Today, I woke up with a horrible headache and just somewhat achy. I told myself that I wasn't going to get sick. So I came home and slept almost all day. I feel so much better. I don't have time to be sick (like who does?) but there is so much going on these next two weeks.

Sad part though, because of the sickness I have yet to meet Laura's new addition Ruby and my bff's addiction baby boy D. Ahh sickness you suck!!

Tuesday, February 11, 2014

Pondering Baby #2

I swear there must be something in the water these days. The amount of pregnancy announcements I've seen or heard or read about seem to multiply by the day. They aren't as hard to see like they used to be, but yet they still stir something within me.

When we found out we were pregnant with Reagan I was like YES, we finally made it to the club. The pregnant/mom club. Now as time has gone on ( time doesn't stop so we can catch up with everyone else? say whatttt?) people who were pregnant while I was pregnant or even after I was pregnant are expecting again. This is when my brain starts reeling. Should I try and get pregnant again? What if I can't get pregnant and it takes a long time? What if I never get pregnant again? What if it happens right away?

Then I stop, shake my head and tell myself to pull it together.

I'm not pregnant now because that's not where we are, we aren't ready for another baby. I'm on BCP for goodness sakes! Don't take that as I wouldn't be overjoyed if we were pregnant because I would be! But I just know the financial strain, emotional strain and every other strain that it would put on our family right now. I always wanted a big family, at least 4 kids. Matt says 6 but after having Reagan he has quickly changed his mind! I also said I didn't know who he was going to have 6 kids with but it wasn't going to be with me!   After the struggle, I don't know if that will happen and right now I'm choosing not to think about it.

I kind of feel like Scarlett O'Hara at the end of the book, "After all, tomorrow is another day."

Monday, January 20, 2014

A Birthday Party for a Farmgirl

I would like to start out saying that we don't really get wild and crazy about birthday's in my family. I mean we acknowledge them and give a gift or a card but we don't have parties and quite frankly we are still trying to go out to dinner as a family for my dad's birthday from December. Don't get me wrong, birthday's are important and should be celebrated but we just choose to do ours on a much smaller scale.

Except for the first birthday.

Now, I've stated before that I refuse to compare Reagan to other babies close to her age. I choose to do this because each child is different and I don't go by the books either. So when planning her first birthday I was not going to compare her's to other peoples that I had seen on facebook or pinterest. Some of the birthday parties that I had seen on pinterest were amazing, adorable, and picture perfect. I made the assumption that either those people were uber crafty, had way to much time on their hands, had tons of money or paid for someone to do it. I had none of those. So off to Hobby Lobby I went with some vague idea of things I wanted.

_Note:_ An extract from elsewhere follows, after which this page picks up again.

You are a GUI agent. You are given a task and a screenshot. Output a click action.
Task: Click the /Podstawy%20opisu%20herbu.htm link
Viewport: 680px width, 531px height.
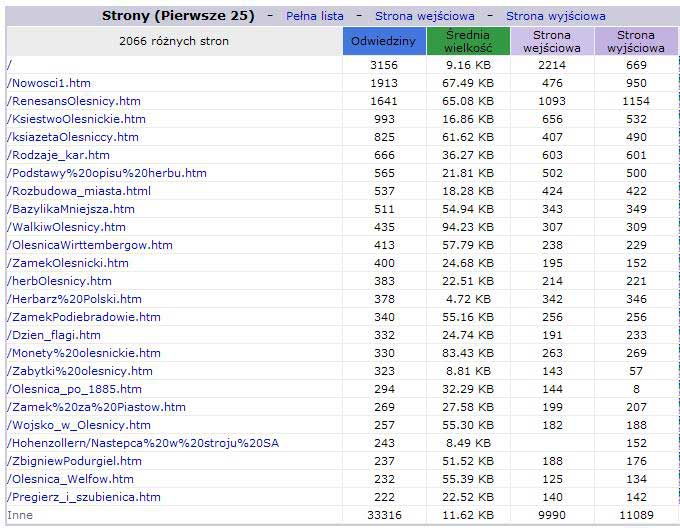coord(106,173)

I knew we were doing a farm theme but that was about it. Thank goodness Hobby Lobby had some great items that went with the theme.

Her party was great, she loved all the attention! She crashed and crashed hard that night and it took her most of Sunday to recuperate.

Loved her cake!

Favor bags with cow pies and road apples (peanut clusters and oreo balls)

Obsessed with balloons!

We kept it super simple.

Seeing all of her monthly pictures lined up made me almost tear up.

My little family!

Uncle Matt and Aunt Kiki

Mom's face is priceless

Do not touch my cupcake

Just kidding, I can share.

I really get to eat this entire thing!!!


And down we go...

This is Reagan and J her sitter. She was so excited to see her that night!